Pure Lebensfreude, heiße Samba-Rhythmen, aber auch Ausstellungen, Lesungen und Filme sind ab sofort bis zum Tag des Endspiels, den
9. Juli, in Berlin zu erleben. In ganz Deutschland gibt es Veranstaltungen. Zentrum aber ist das Haus der Kulturen der Welt in Berlin.
Hier werden große brasilianische Partys steigen, mit Live-Musik, DJs und Tanz. Und nebenbei werden auf Großbildleinwänden die WM-
Spiele gezeigt.
Die Namen der Künstler sind klangvoll: Elza Soares soll kommen. Sie sei die "Grande Dame des Samba, lobt Gil. Bebel Gilberto, die
-Prinzessin- des Bossa Nova, wird ihren Auftritt haben. Und -Großmeister- Chico Buarque ist auch mit dabei. Es gibt aber auch
Kammermusikkonzerte, Funk, Rap und HipHop.

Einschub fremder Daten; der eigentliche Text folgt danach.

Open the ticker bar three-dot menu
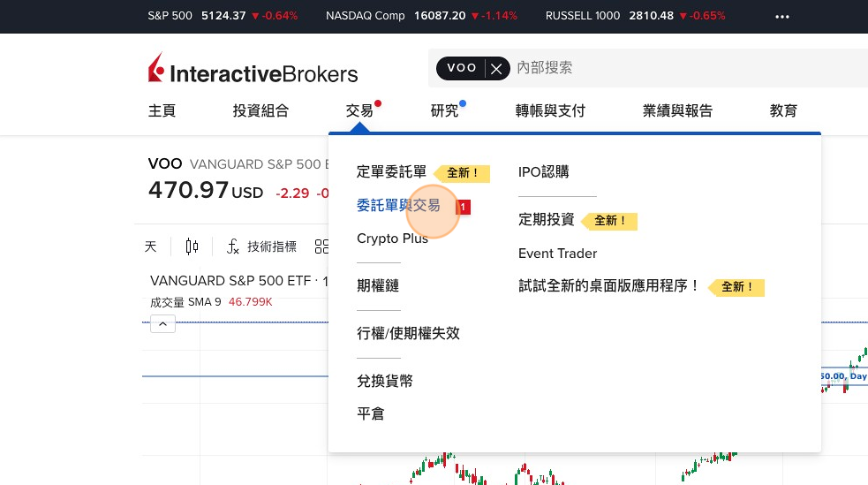782,16
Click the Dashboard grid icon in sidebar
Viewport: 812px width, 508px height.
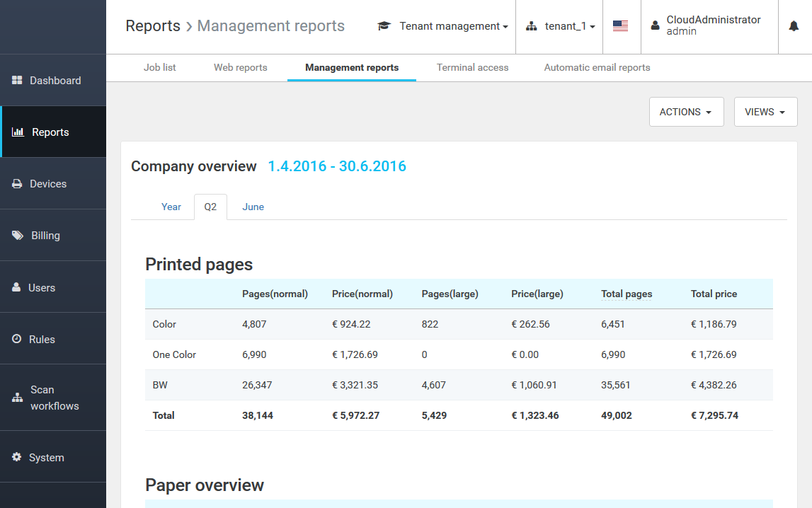(x=18, y=81)
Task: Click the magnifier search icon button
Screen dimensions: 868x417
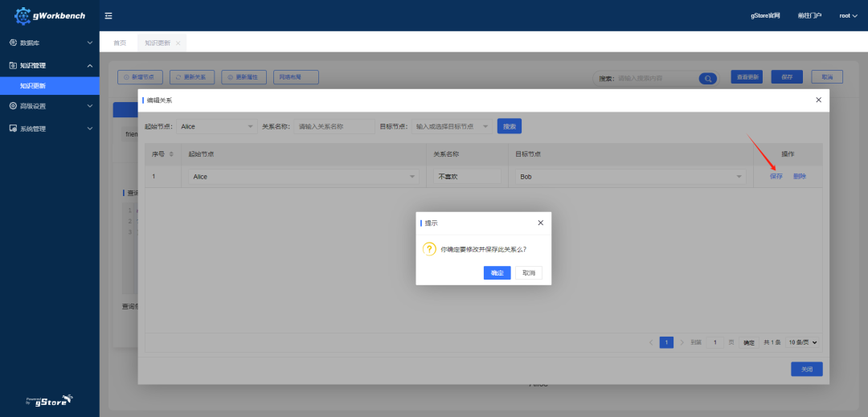Action: pyautogui.click(x=707, y=79)
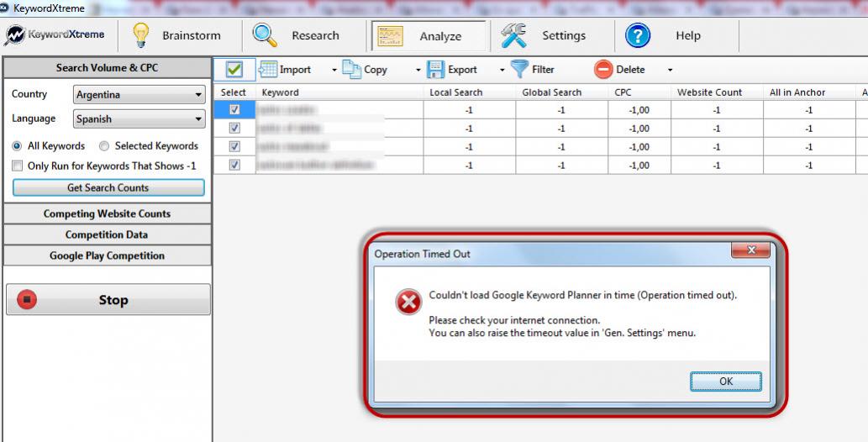Click the Filter funnel icon
Image resolution: width=868 pixels, height=442 pixels.
click(x=519, y=70)
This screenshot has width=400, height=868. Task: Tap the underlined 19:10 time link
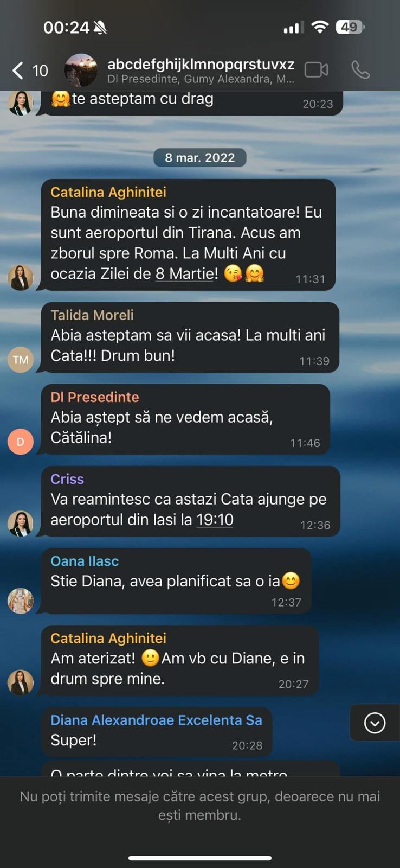(x=215, y=520)
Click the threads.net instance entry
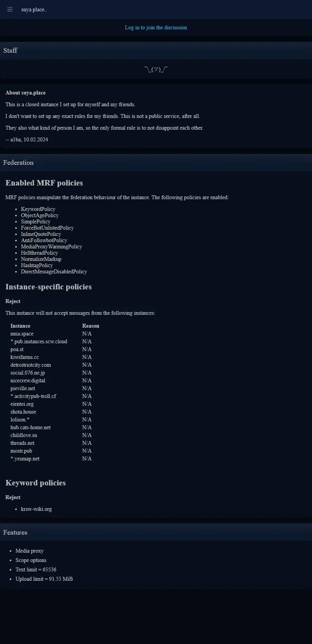Screen dimensions: 312x644 pyautogui.click(x=23, y=443)
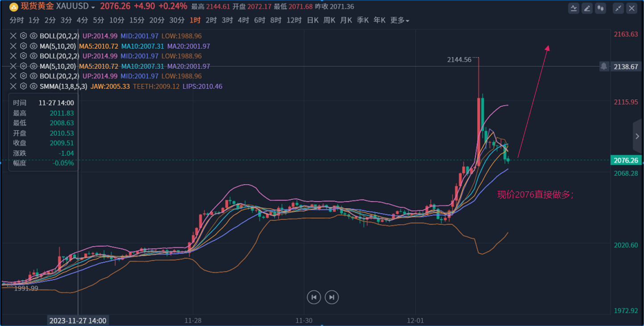
Task: Click the price alert bell icon
Action: click(604, 66)

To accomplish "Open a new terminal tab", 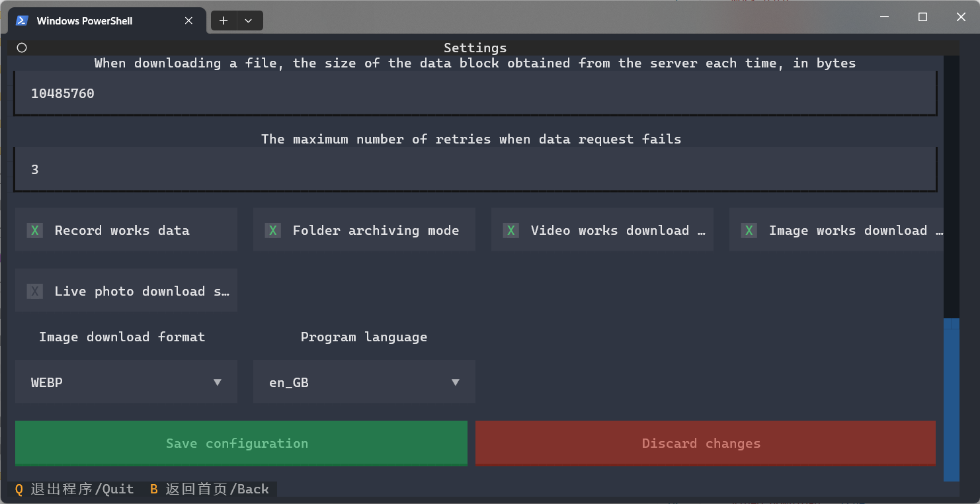I will tap(224, 21).
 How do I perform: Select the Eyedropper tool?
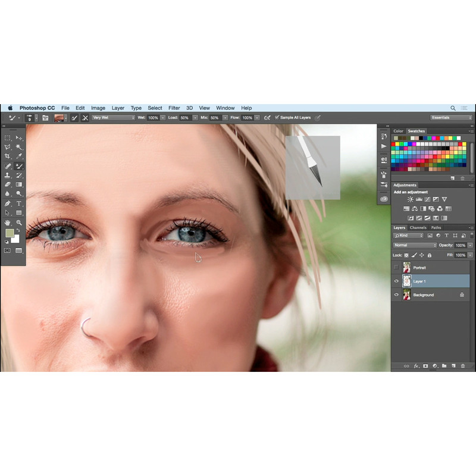pos(19,156)
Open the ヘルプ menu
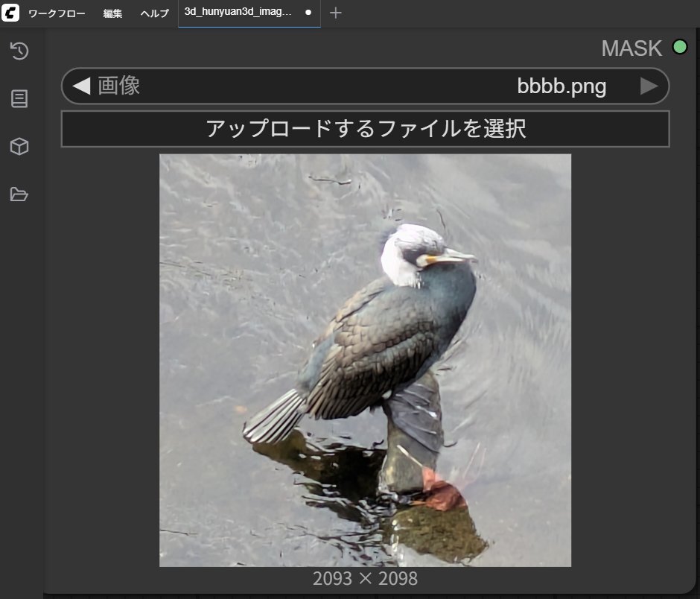 point(155,13)
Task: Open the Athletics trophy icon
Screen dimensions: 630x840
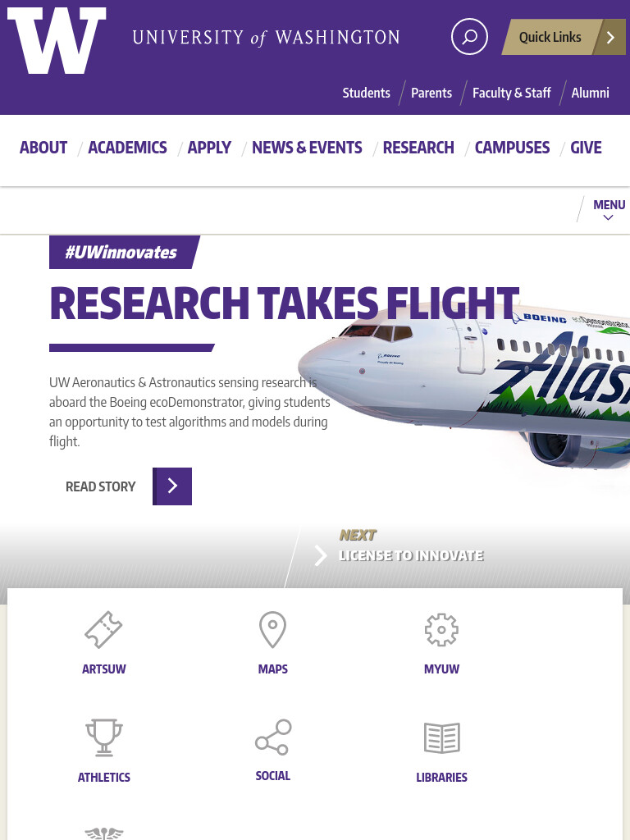Action: [104, 737]
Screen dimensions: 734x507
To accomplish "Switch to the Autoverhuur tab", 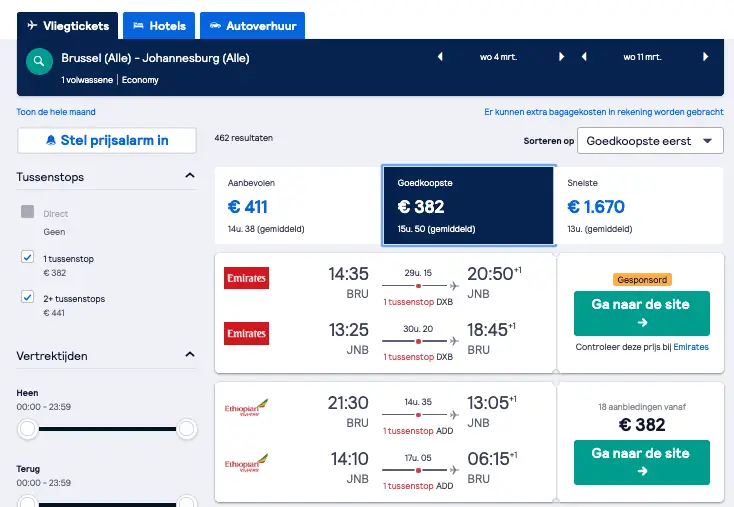I will (252, 26).
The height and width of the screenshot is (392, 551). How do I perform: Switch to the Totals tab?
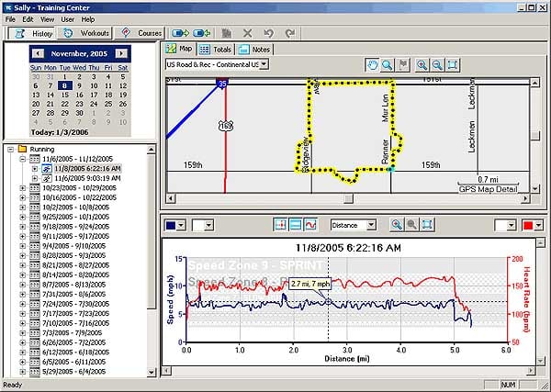point(216,50)
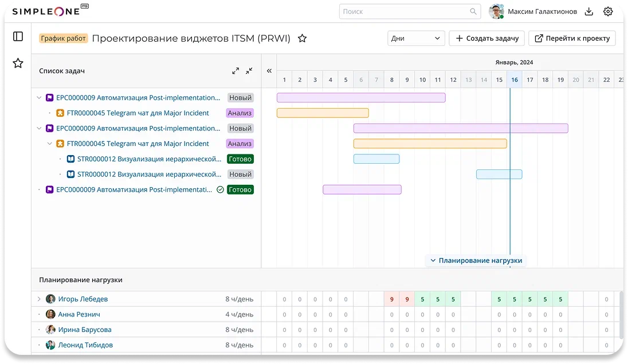The image size is (628, 364).
Task: Expand Игорь Лебедев workload row
Action: (38, 299)
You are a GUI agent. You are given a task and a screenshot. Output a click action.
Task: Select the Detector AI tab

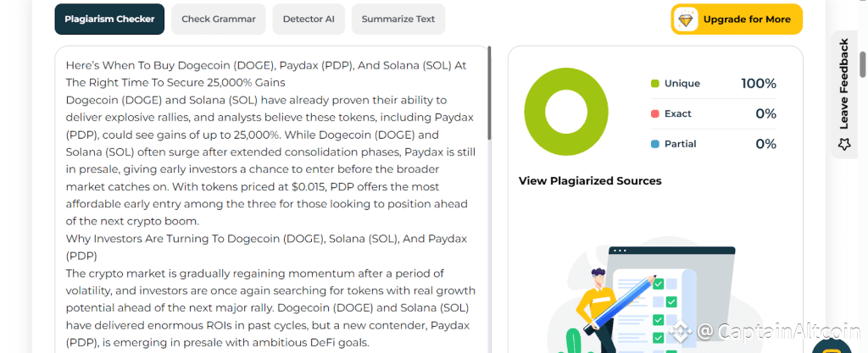point(309,19)
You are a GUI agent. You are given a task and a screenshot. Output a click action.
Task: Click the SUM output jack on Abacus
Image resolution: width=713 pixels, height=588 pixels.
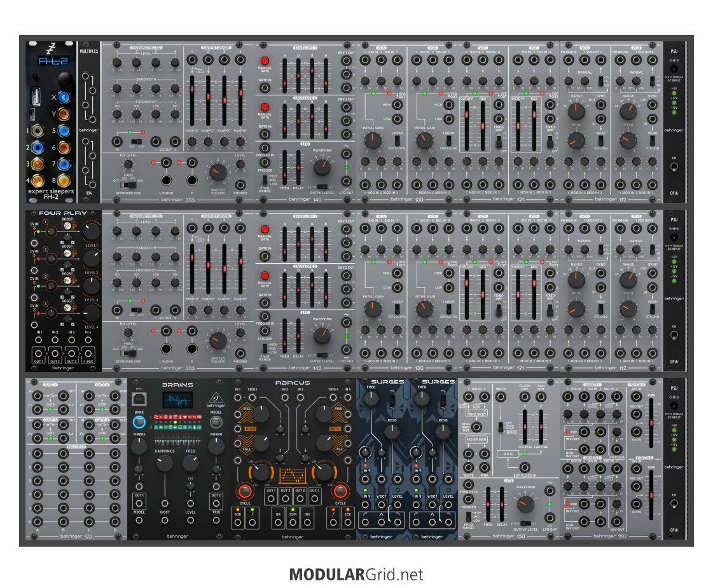pyautogui.click(x=292, y=522)
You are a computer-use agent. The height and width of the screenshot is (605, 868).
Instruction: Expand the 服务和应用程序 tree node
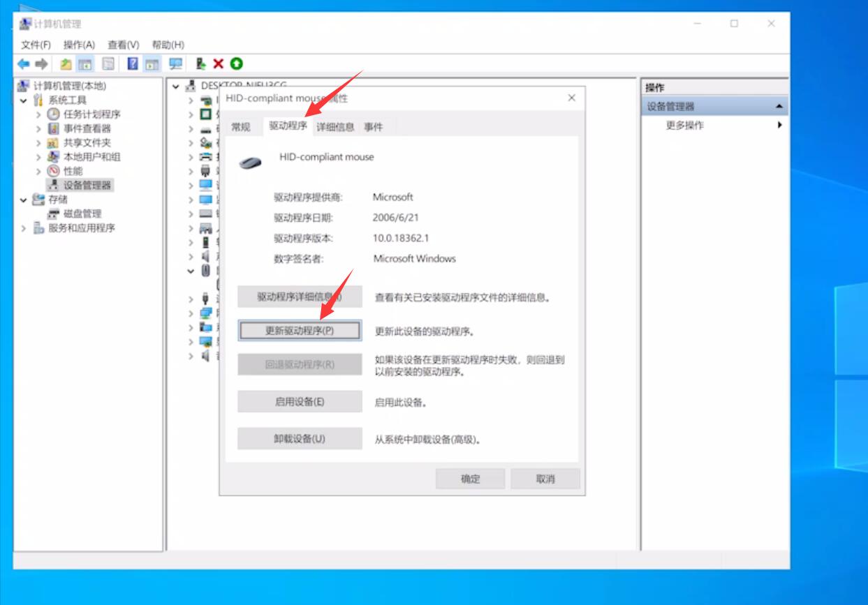tap(24, 228)
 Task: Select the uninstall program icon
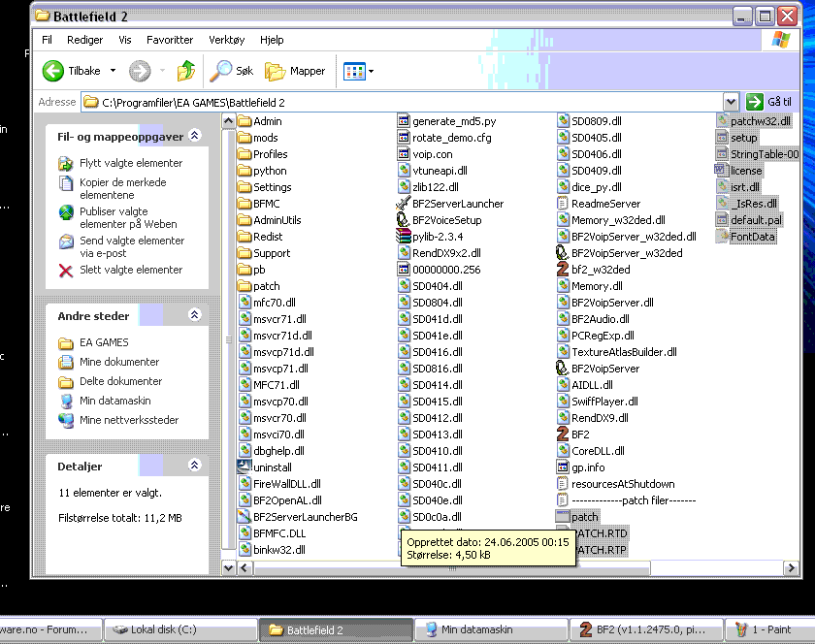pos(245,467)
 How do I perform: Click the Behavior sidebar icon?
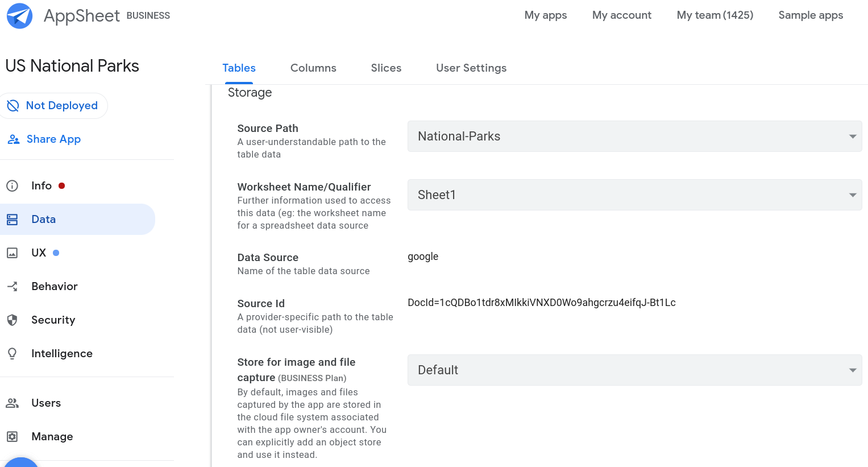click(x=13, y=286)
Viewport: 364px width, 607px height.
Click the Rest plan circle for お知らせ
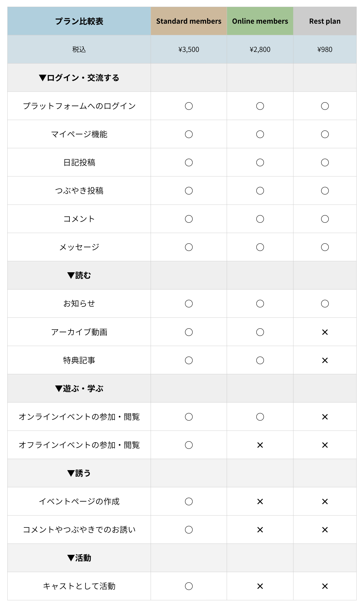pos(325,304)
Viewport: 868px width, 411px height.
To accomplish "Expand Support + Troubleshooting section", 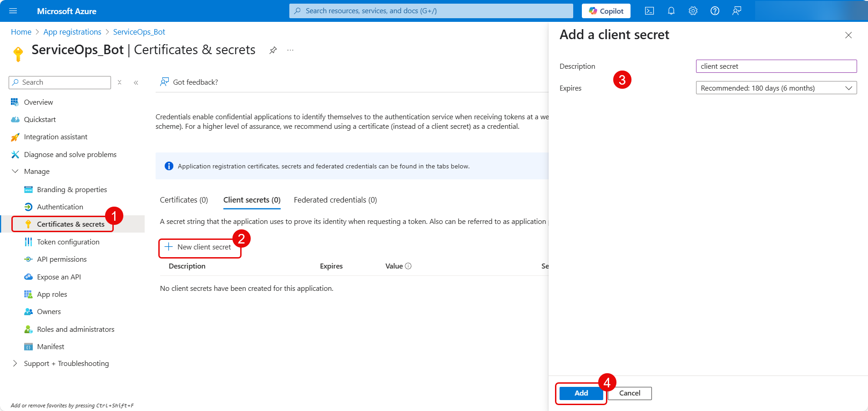I will click(x=15, y=363).
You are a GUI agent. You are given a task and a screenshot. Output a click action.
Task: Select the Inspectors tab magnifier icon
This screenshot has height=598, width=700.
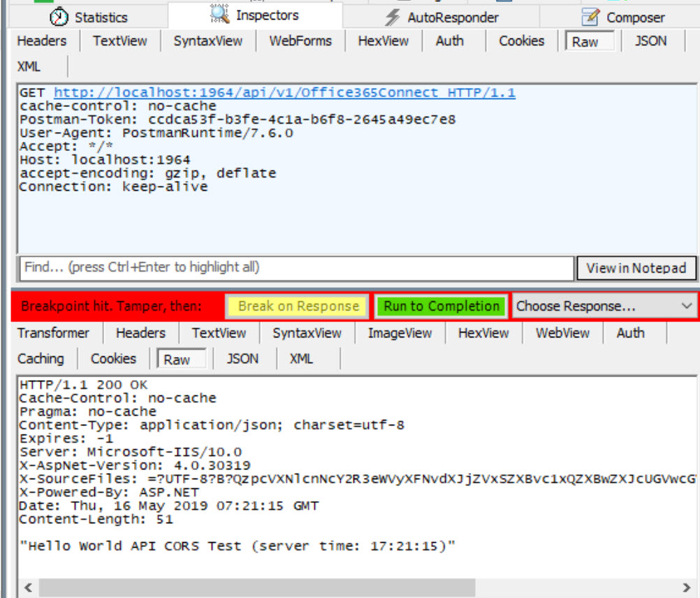[x=221, y=15]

Die Ausstellung "Tropicalia - a Revolution in Brazilian Culture - (ab 10. Juni) zeigt, wie eine neue brasilianische Pop-Bewegung vor rund
40 Jahren immer mehr Einfluss gewann. Sie entstand in Opposition zur damals herrschenden Militärdiktatur: In der Musik verband sich
brasilianische Folklore mit psychodelischen Träumen, Jimi Hendrix und Brit Pop. Die Bewegung wurde inspiriert vom Schriftsteller
Oswald de Andrade. Anhand von Filmpostern, Installationen, Bildern, Plattencovern und Klängen stellt die Ausstellung die ganze
Kulturbewegung vor.
Darüber hinaus werden die besten brasilianischen Filme der vergangenen fünf Jahre in einer Retrospektive vorgeführt. 20 Kinofilme
sollen beweisen, dass sich Ginga - der Begriff für die Kreativität der brasilianischen
Fußballer - auch im Kino wiederfindet. Zwei Abend
sind den Regisseuren Fernando Mereilles und Walter Salles gewidmet. Darüber hinaus gibt es wissenschaftliche und literarische Vorträge
zur Kulturhistorie und gegenwärtigen Kultur Brasiliens. Und im - Hebbel am Ufer- Theateraufführungen.